ASSIGNMENT: Output every line from the beginning of the records through the line that contains "Select the repository", exactly as it appears.

▶

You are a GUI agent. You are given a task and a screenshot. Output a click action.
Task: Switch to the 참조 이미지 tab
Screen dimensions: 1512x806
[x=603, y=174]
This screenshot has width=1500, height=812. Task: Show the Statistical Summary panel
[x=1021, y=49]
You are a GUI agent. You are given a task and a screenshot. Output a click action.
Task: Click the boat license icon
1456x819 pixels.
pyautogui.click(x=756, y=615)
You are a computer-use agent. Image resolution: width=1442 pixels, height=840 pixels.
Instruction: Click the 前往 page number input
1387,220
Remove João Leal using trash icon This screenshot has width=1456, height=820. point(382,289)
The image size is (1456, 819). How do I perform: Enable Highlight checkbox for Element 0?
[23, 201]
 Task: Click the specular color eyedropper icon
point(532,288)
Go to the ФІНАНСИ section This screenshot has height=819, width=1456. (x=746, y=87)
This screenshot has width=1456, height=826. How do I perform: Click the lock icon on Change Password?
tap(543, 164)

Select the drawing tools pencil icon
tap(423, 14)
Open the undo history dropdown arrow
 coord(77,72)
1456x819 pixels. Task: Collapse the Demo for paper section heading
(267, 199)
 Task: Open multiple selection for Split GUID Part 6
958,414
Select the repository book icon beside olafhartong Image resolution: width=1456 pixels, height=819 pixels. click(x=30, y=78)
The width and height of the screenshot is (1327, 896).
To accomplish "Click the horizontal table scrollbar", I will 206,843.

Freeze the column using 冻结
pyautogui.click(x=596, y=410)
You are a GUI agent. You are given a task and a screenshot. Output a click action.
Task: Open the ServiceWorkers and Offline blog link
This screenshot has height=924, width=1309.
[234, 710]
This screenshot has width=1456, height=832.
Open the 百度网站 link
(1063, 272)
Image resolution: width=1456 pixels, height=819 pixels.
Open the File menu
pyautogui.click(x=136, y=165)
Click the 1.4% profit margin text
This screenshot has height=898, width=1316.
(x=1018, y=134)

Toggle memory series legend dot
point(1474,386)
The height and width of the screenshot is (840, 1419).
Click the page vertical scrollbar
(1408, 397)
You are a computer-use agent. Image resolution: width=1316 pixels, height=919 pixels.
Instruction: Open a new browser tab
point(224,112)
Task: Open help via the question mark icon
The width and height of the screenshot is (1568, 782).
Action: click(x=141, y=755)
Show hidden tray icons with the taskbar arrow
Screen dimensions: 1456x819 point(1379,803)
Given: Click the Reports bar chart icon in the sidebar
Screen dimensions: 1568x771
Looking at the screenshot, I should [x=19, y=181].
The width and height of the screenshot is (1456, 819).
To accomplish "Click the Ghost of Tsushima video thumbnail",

◀

RESPONSE AREA:
You are a GUI agent. You are given a task and a screenshot. Output a click action.
Task: Switch to the 참조 이미지 tab
Screen dimensions: 1512x806
[x=603, y=174]
This screenshot has width=1500, height=812. Task: Show the Statistical Summary panel
[x=1021, y=49]
You are a GUI agent. You are given a task and a screenshot. Output a click action.
Task: Click the boat license icon
1456x819 pixels.
pyautogui.click(x=756, y=615)
You are a computer-use agent. Image resolution: width=1442 pixels, height=840 pixels.
Instruction: Click the 前往 page number input
1387,220
Remove João Leal using trash icon This screenshot has width=1456, height=820. point(382,289)
The image size is (1456, 819). How do I perform: Enable Highlight checkbox for Element 0?
[23, 201]
 Task: Click the specular color eyedropper icon
point(532,288)
Go to the ФІНАНСИ section This screenshot has height=819, width=1456. (x=746, y=87)
This screenshot has width=1456, height=826. How do I perform: Click the lock icon on Change Password?
tap(543, 164)

Select the drawing tools pencil icon
tap(423, 14)
Open the undo history dropdown arrow
 coord(77,72)
1456x819 pixels. Task: Collapse the Demo for paper section heading
(267, 199)
 Task: Open multiple selection for Split GUID Part 6
958,414
Select the repository book icon beside olafhartong Image resolution: width=1456 pixels, height=819 pixels. click(x=30, y=78)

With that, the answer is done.